Cheryl Ferguson, 1041 Flat Shoals Road, King, NC 27021

Thursday, September 8, 2011

Coldwater Clean


I wanted to change gears a little on my blog post today. As with many things in life, it is all a matter of perspective and about making sure you ask the correct questions. I hope you enjoy this snippet, I chuckle each time I think about it, Thanks to my wife for forwarding it to me:

Can Cold Water Clean Dishes? (This is
for all the germ conscious folks
That worry about using coldwater to clean.)

John went to visit his 90 year old
grandfather in a very secluded, rural area of Saskatchewan.
After spending a great evening chatting
the night away, the next morning John's grandfather prepared breakfast of
bacon, eggs and toast.

However, John noticed a film like substance on his plate, and questioned his grandfather asking, 'Are these plates clean?'

His grandfather replied, 'They're as clean as cold water can
Just you go ahead and finish your meal, Sonny!'

For lunch the old man made hamburgers
Again, John was concerned about the plates,
As his appeared to have tiny specks around
The edge that looked like dried egg and asked,
'Are you sure these plates are clean?'

Without looking up the old man said,
'I told you before, Sonny, those dishes
are as clean as cold water can get them. Now don't you fret, I don't want
to hear another word about it!'

Later that afternoon, John was on his
way to a nearby town and as he was leaving, his grandfather's dog started
to growl, and wouldn't let him pass.
John yelled and said, 'Grandfather, your
dog won't let me get to my car'.

Without diverting his attention from the
football game he was watching on TV, the old man shouted!
'Coldwater, go lay down now, yah hear me!'
Meet Coldwater !

Wednesday, September 7, 2011

Think Stokes First buy Local Campaign


The Stokes County Economic Development Commission (EDC) along with assistance from the King Chamber of Commerce and the Walnut Cove Main Street merchants are embarking on a “Buy Local” campaign for Stokes County. The campaign, to be tagged “Think Stokes First” is intended to raise the awareness of why making purchase of goods and services is important to not only the businesses in Stokes County but for our residents as well.

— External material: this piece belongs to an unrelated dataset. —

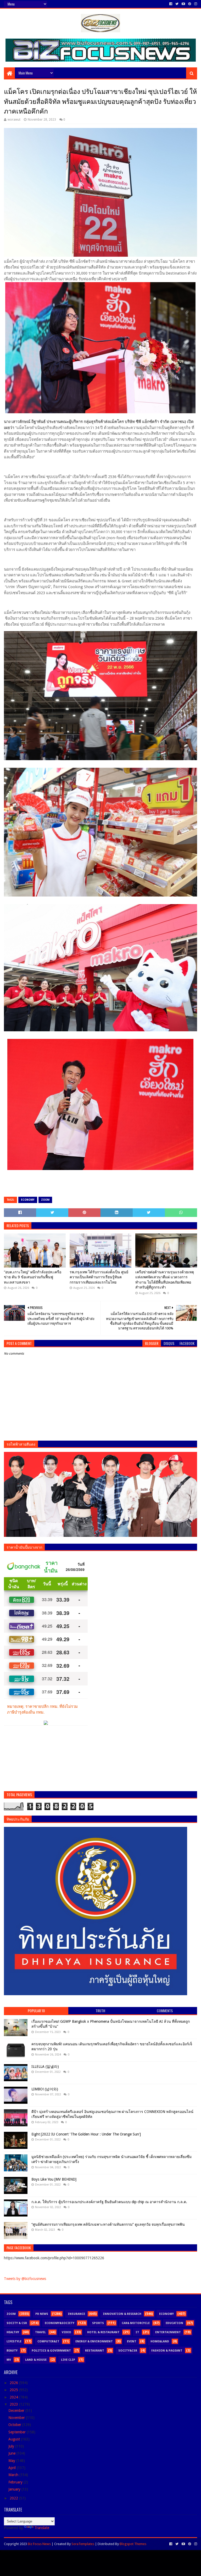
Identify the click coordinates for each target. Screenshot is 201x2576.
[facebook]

Let’s start the conversation with a number: $397,030,630. That is the estimated gap or amount of retail purchases made by Stokes county residents (in this case residents includes businesses located in the county) outside of the borders of the county or 62% of all retail purchases. Why should this concern you, you ask? There are many reasons but the most important are:
• Sales tax is now reimbursed to counties based on where purchases are made, not on the population of the county. When you make a purchase outside of the county, your are in effect supporting the economic health of those counties, not where you live
• Choosing to make your purchases outside of the county takes away revenue from local businesses that are the heart and soul of the community. These are your friends and neighbors who support your schools, churches and local charities. If you don’t support them, they can’t stay in business and we all suffer
• Making a special trip outside the county to make a purchase probably costs you money. If you have a 40 mile round trip to make a purchase you should add at least $20 to the price of your purchase (IRS allows .555/mile so you can consider this as your break-even rate) plus the value of your time it take to make the trip, your $100 purchase suddenly cost the equivalent of $135, not much of a saving, is it.
We know that it isn’t as simple as this, a large percentage of our residents work outside the county and there are many products that we have less than an adequate supply. That is okay, we do not expect to capture the majority or even a large minority of these sales but think about this: a change of 5% would mean an additional $19,000,000 in revenue to businesses in the county and a significant increase in sales tax revenue. Before you make your next purchase, Think Stokes First, it will make a difference.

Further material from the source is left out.